**Instruction:**
Copy out all of the material below, putting "screen assistant" wherever "GUI agent" appears and keeping everything else the same. Leave the pictures out of your copy.

[start]

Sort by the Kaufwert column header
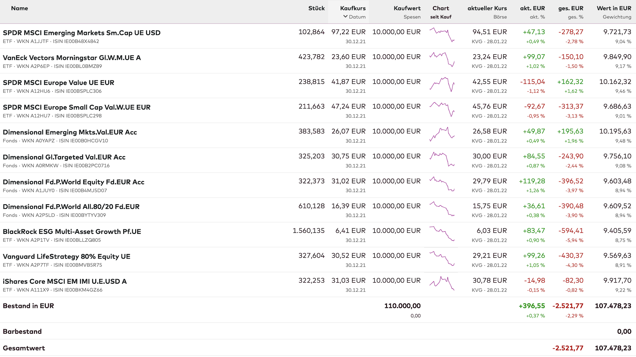636x357 pixels. (x=407, y=8)
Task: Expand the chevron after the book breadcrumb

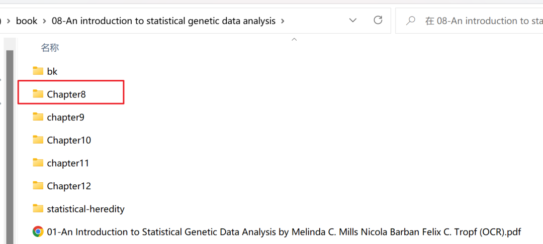Action: [x=44, y=21]
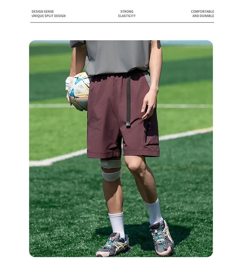
Task: Click the 'Design Sense Unique Split Design' caption
Action: 48,14
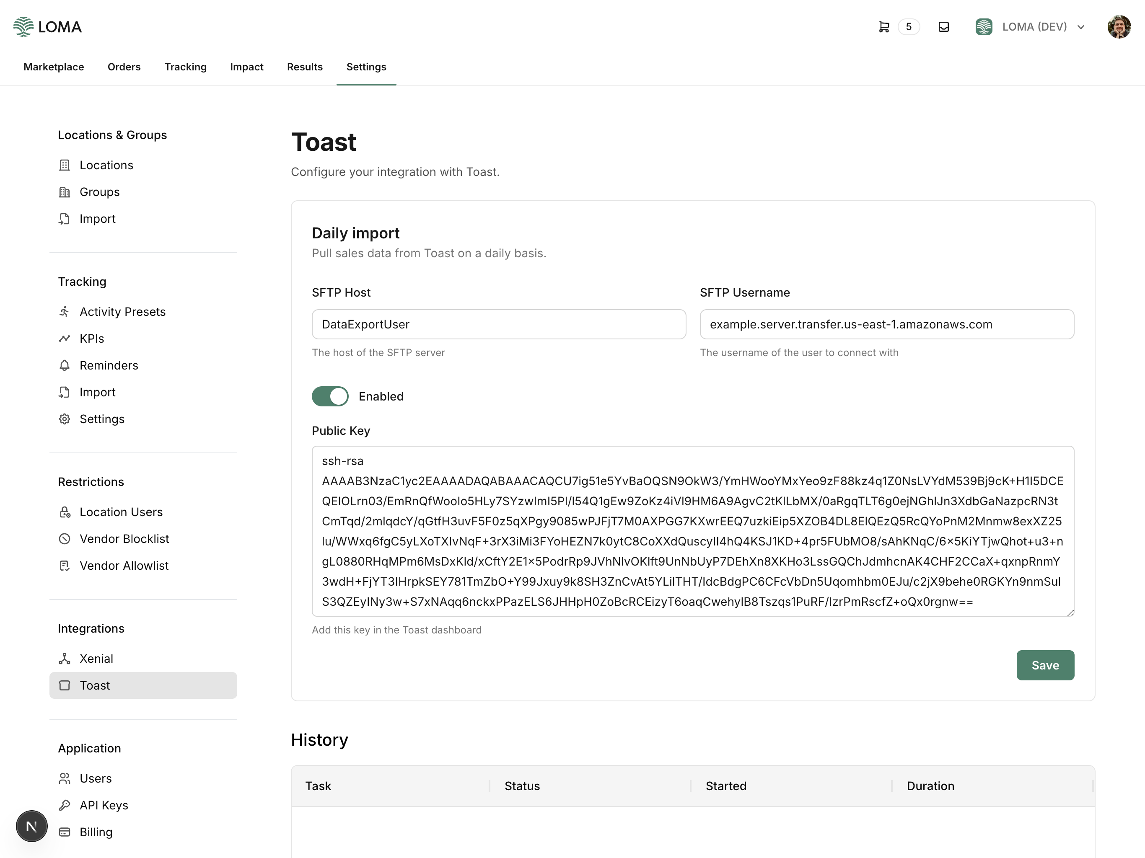Click the Reminders bell icon
Image resolution: width=1145 pixels, height=858 pixels.
[x=64, y=365]
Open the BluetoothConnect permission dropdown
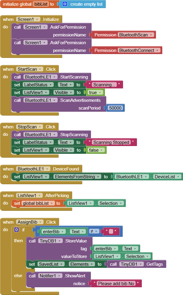 (139, 50)
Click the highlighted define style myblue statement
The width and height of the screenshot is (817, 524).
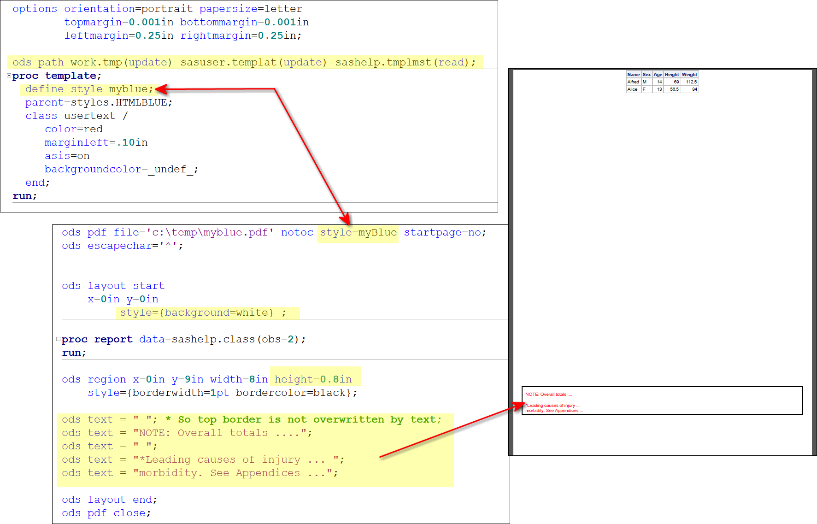pos(88,89)
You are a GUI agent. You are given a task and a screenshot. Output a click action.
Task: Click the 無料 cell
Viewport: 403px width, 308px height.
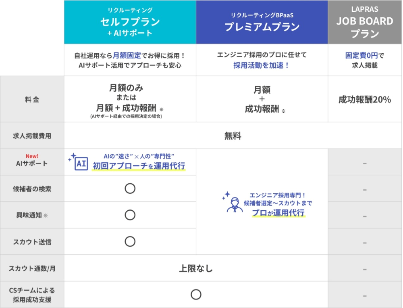click(233, 136)
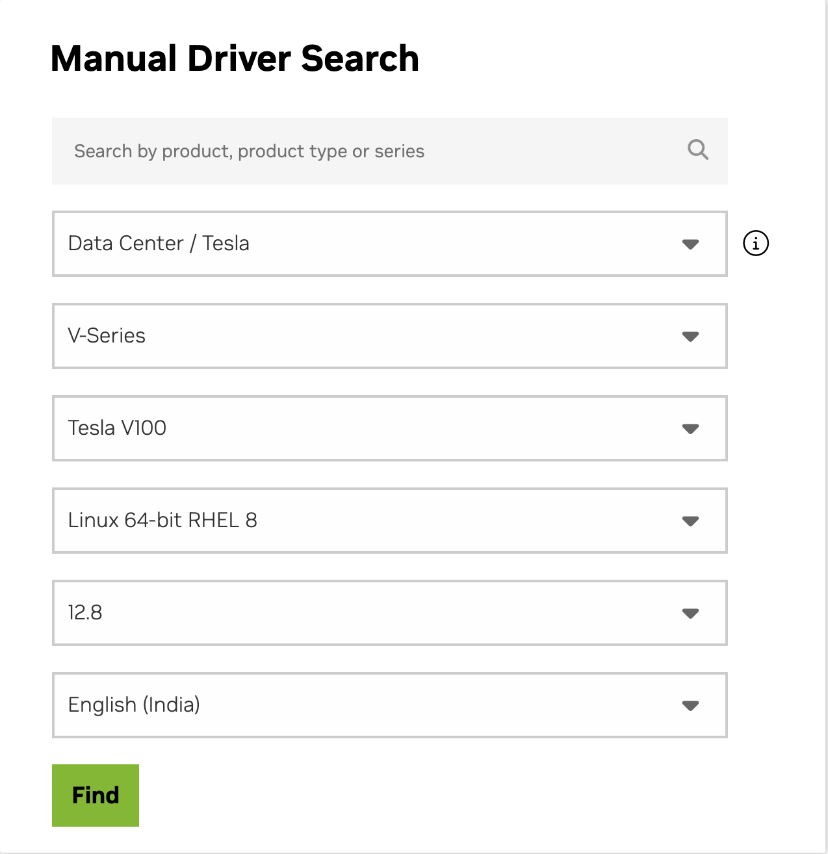Click the magnifying glass search icon
The image size is (828, 854).
coord(697,150)
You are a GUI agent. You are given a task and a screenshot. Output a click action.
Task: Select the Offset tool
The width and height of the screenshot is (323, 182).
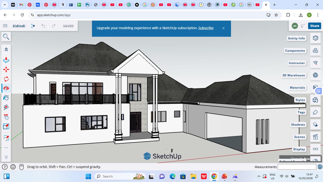pos(6,138)
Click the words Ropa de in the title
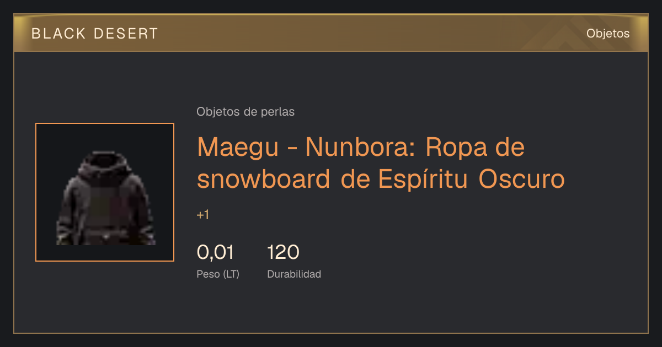 [x=476, y=147]
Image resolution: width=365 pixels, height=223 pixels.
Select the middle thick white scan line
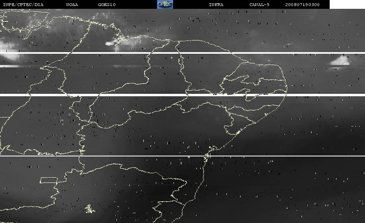[x=182, y=95]
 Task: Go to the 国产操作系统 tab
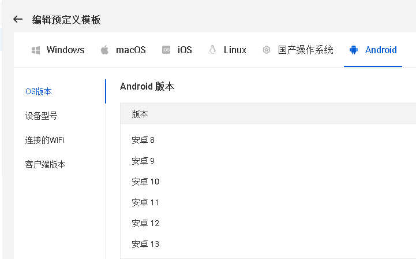[x=305, y=50]
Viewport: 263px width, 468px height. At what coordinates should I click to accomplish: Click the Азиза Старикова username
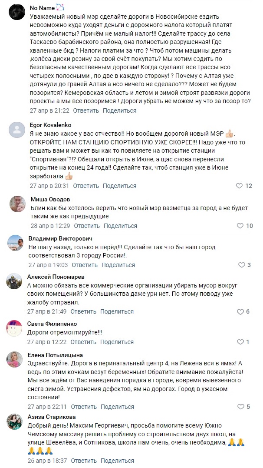pyautogui.click(x=52, y=417)
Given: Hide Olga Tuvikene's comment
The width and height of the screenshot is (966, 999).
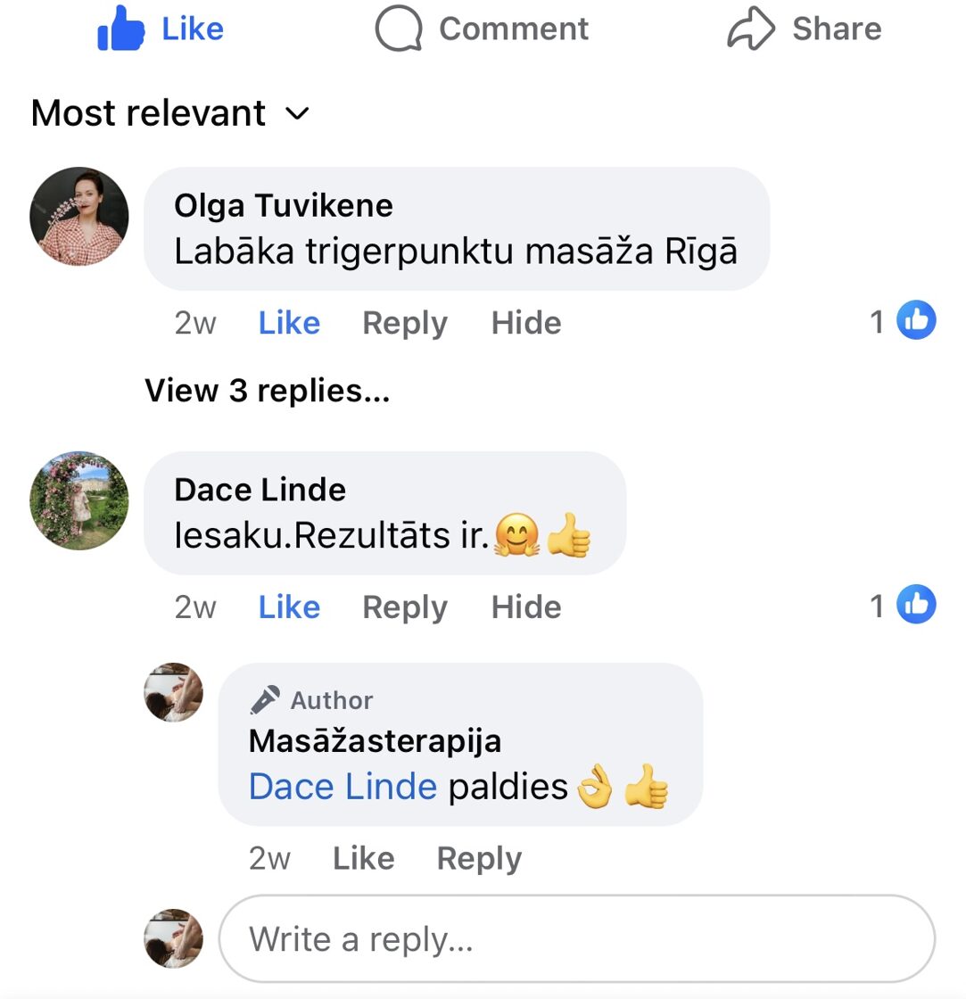Looking at the screenshot, I should click(526, 323).
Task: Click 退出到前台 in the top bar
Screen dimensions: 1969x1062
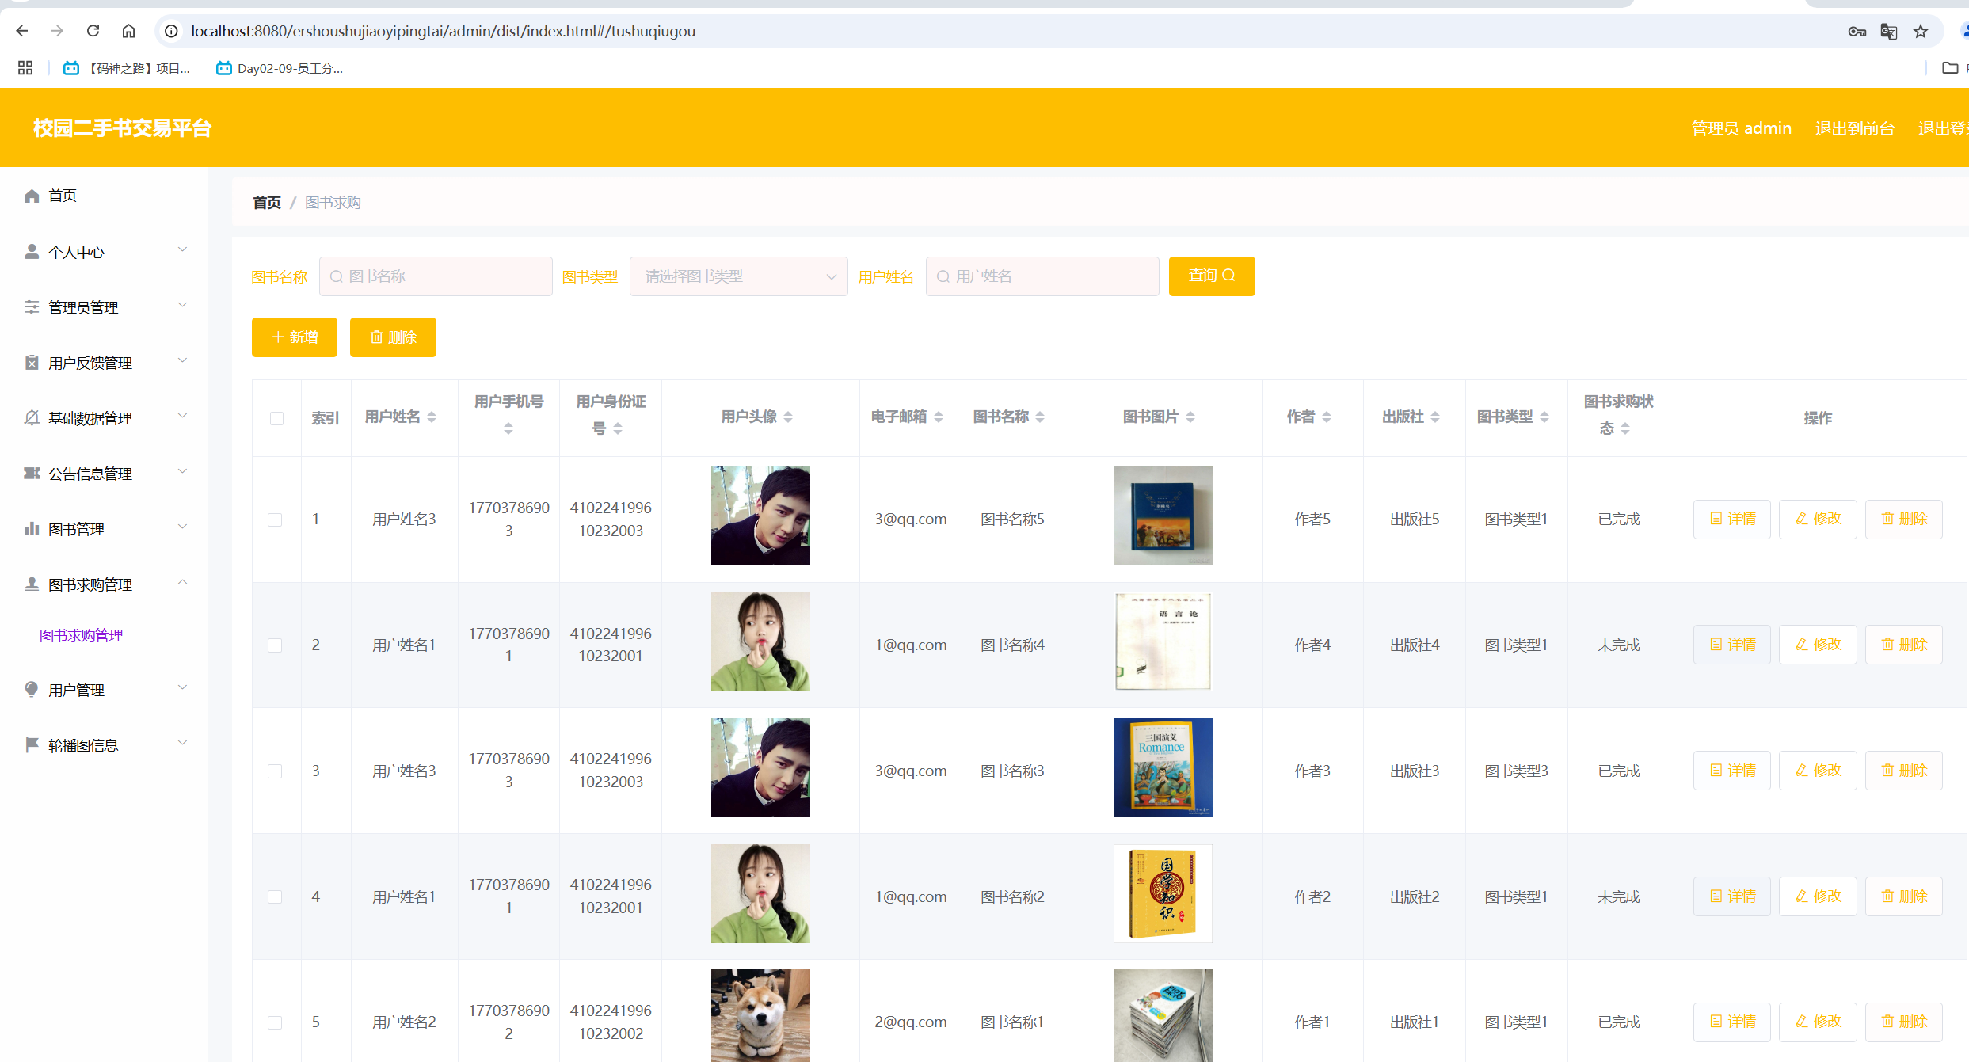Action: (1855, 127)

[end]

**Response to this task:**
Sort by the Kaufwert column header
636x357 pixels. (x=407, y=8)
Task: Expand the chevron after the book breadcrumb

Action: [x=44, y=21]
Task: Click the 'Design Sense Unique Split Design' caption
Action: 48,14
Click the Reminders bell icon
Image resolution: width=1145 pixels, height=858 pixels.
[x=64, y=365]
Open the BluetoothConnect permission dropdown
 (139, 50)
Click the highlighted define style myblue statement
The width and height of the screenshot is (817, 524).
pos(88,89)
You are a screen assistant. You are given a task and a screenshot. Output a click action.
Task: Click the 無料 cell
Viewport: 403px width, 308px height.
click(233, 136)
Click the magnifying glass search icon
The image size is (828, 854).
coord(697,150)
You are a screen assistant. You are given a task and a screenshot. Output a click action.
Task: Select the Offset tool
The width and height of the screenshot is (323, 182).
pos(6,138)
Click the words Ropa de in the title
 [x=476, y=147]
Image resolution: width=365 pixels, height=223 pixels.
Select the middle thick white scan line
[x=182, y=95]
 Task: Go to the 国产操作系统 tab
[x=305, y=50]
Viewport: 263px width, 468px height. At what coordinates should I click to accomplish: Click the Азиза Старикова username
pyautogui.click(x=52, y=417)
Given: Hide Olga Tuvikene's comment
The width and height of the screenshot is (966, 999).
Looking at the screenshot, I should click(526, 323).
Task: Click 退出到前台 in the top bar
Screen dimensions: 1969x1062
Action: (1855, 127)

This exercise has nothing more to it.